Representantes da Vivo, Claro, TIM, Oi e Brasil Telecom admitiram nesta quarta-feira, 19, durante a audiência pública na Comissão de Ciência e Tecnologia do Senado, que os sistemas são passíveis de fraude, mas disseram estar empenhados em adotar medidas que reforcem a segurança dos dados dos clientes. O superintendente de Serviços Privados da Agência Nacional de Telecomunicações (Anatel), Jarbas Valente, explicou que a agência tem um grupo antifraude que vem trabalhando há quatro anos junto com as empresas para a implementação constante de novas medidas. A audiência pública foi convocada para discutir notícias veiculadas na imprensa de compra de sigilo telefônico por R$ 1 mil. Entre os casos de violação do sigilo, estariam os dados cadastrais do senador Aloizio Mercadante (PT-SP) e as contas de telefone do senador Álvaro Dias (PSDB-PR) e do deputado Gustavo Fruet (PSDB-PR).Segundo Valente, há quatro anos, as operadoras brasileiras só conseguiam faturar 60% das ligações feitas, principalmente por causa da clonagem de telefones.
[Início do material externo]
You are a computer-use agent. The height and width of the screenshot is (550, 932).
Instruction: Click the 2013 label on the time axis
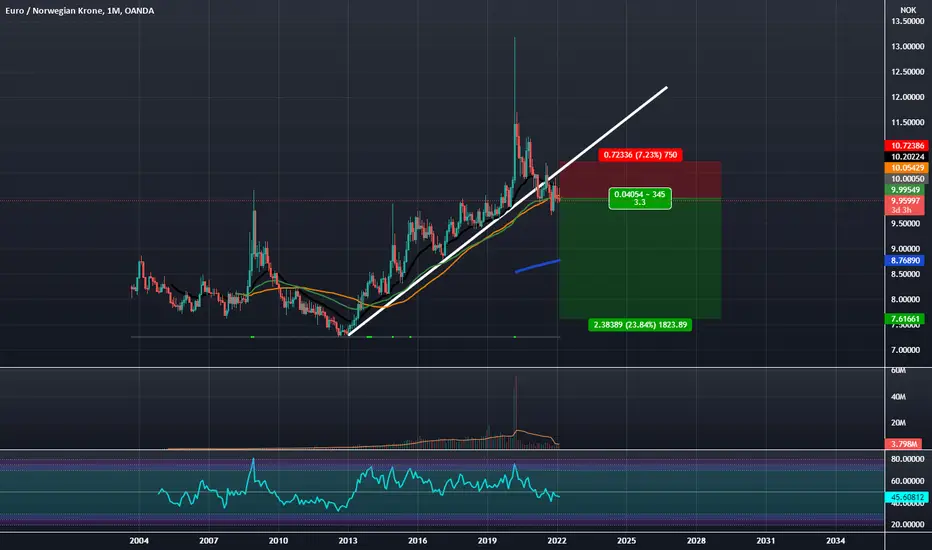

Hoje, esse porcentual subiu para 95%. A meta, segundo Valente, é reduzir as fraudes para 2% até fim do ano que vem. Mercadante, autor do requerimento de realização da audiência pública, disse que pretende chamar novamente ao Senado a Anatel e representantes da Polícia Federal para retomarem a discussão do assunto quando as investigações forem concluídas.